The Vanilla Alliance () is an airline alliance formed in September 2015. The alliance is the 4th largest in the world as of 2018, trailing Oneworld, Star Alliance, and SkyTeam. All of the airlines within the alliance operate in the Indian Ocean region and are based in sovereign states that are members of the Indian Ocean Commission or French overseas territories in the Indian Ocean.

History 
In August 2010, Seychelles, Mauritius, Madagascar, the Comoros, Réunion, and Mayotte united under the brand "Vanilla Islands" to promote tourism to the entire region. In 2012, the Maldives Minister for Tourism was invited to discuss joining as a member of the Vanilla Islands tourism body. But after a meeting of ministers in 2016, the organization confirmed that the Maldives was not a member of the group. It is noteworthy that there are no direct flights between Velana International Airport in the Maldives, and any of the member islands. The initial goals of the Vanilla Alliance include increased air service between the islands, more attractive fares, and optimization of codesharing. L'Estrac also suggested the creation of a new low-cost regional airline to attract more tourists. Ultimately, the alliance wishes to increase tourism, trade, and business ties in the region. The founding members are Air Austral, Air Madagascar, Air Mauritius, Air Seychelles and Int'Air Îles.

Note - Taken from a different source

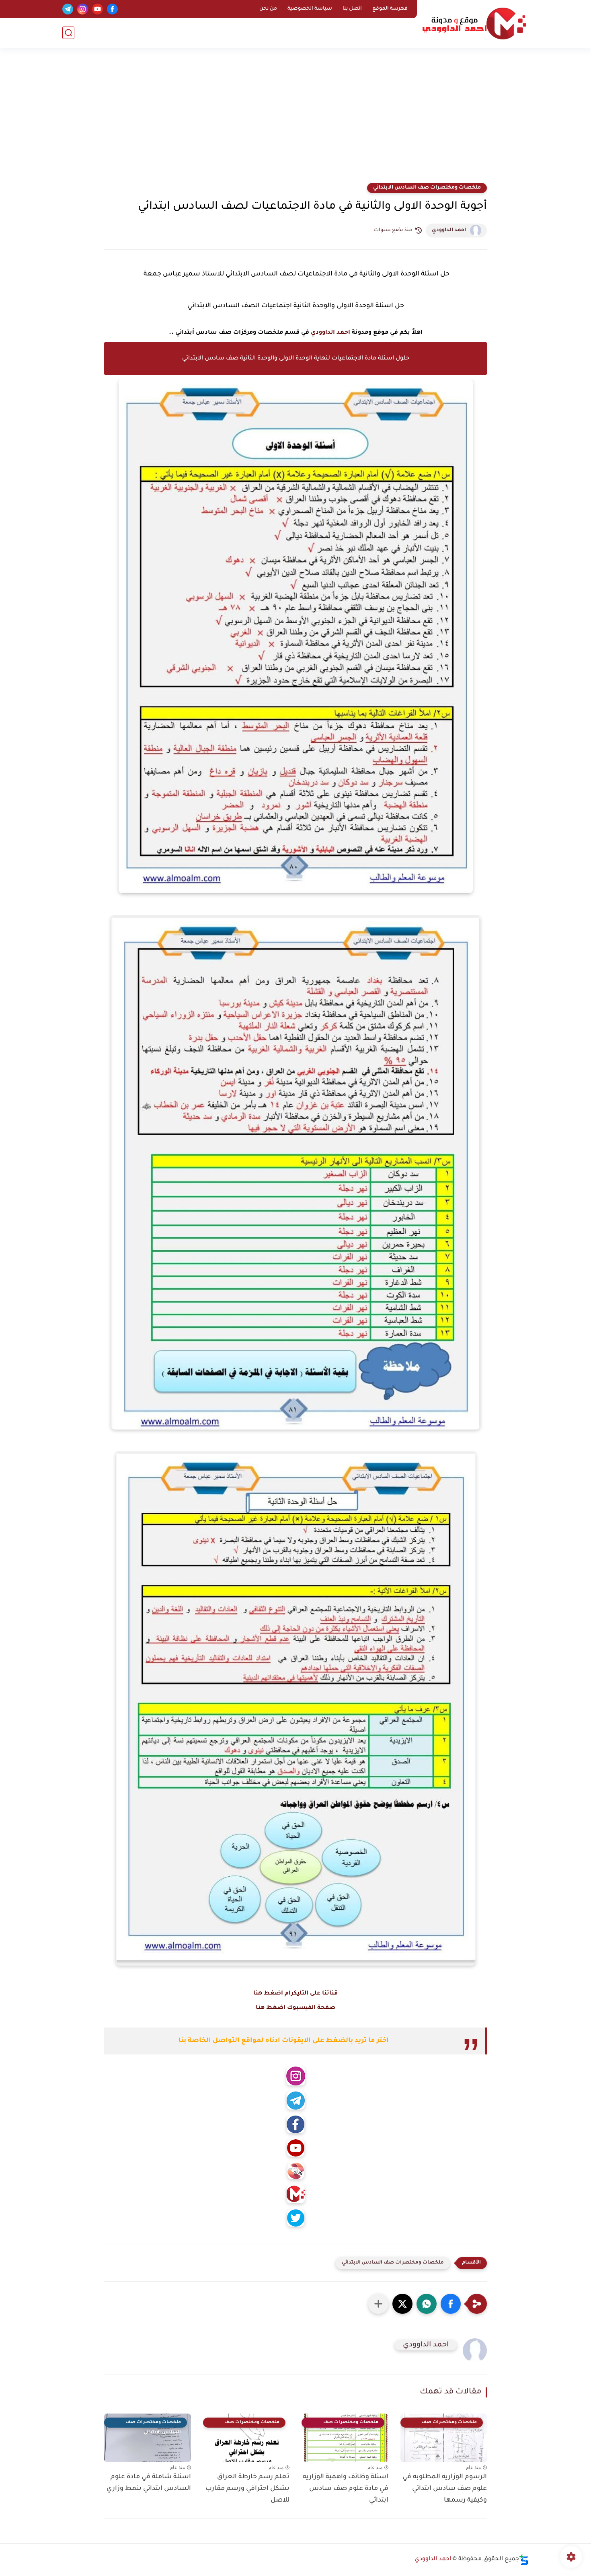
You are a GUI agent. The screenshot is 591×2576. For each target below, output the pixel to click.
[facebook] (112, 9)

In 2012 the Indian Ocean Commission (IOC) hosted a conference on the state of air travel within the Indian Ocean region. It was determined that the current business model of the airlines was unsustainable and that ticket prices for regional air travel were too high, compared to intra-Europe and intra-Caribbean fares.

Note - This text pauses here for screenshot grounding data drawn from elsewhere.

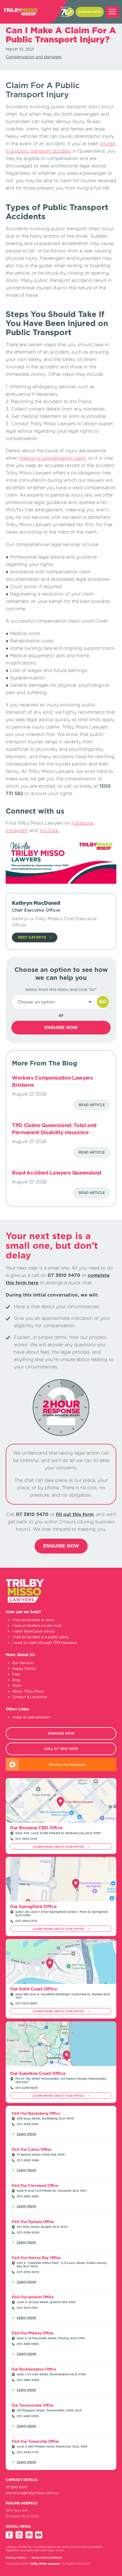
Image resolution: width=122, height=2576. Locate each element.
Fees (16, 1674)
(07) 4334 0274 (28, 2272)
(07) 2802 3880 (28, 2196)
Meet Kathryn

From 2–3 May 2013, the IOC held another conference in Mauritius on the problems with regional air travel. In January 2014, the Commission published a plea entitled "Wings of the Indian Ocean", in which it called for a joint strategy on regional air transport and noted the economic benefits it would have. The IOC held another conference in July 2014 on tourism and air travel, after which a committee of airline officials and another of civil aviation authorities were created to form the alliance.

On 20 May 2015, the Council of Ministers of the IOC met in Antananarivo to commit to signing an agreement for the creation of the alliance. The airlines were expected to sign it on 18 June, however this date was postponed due to a strike at Air Madagascar.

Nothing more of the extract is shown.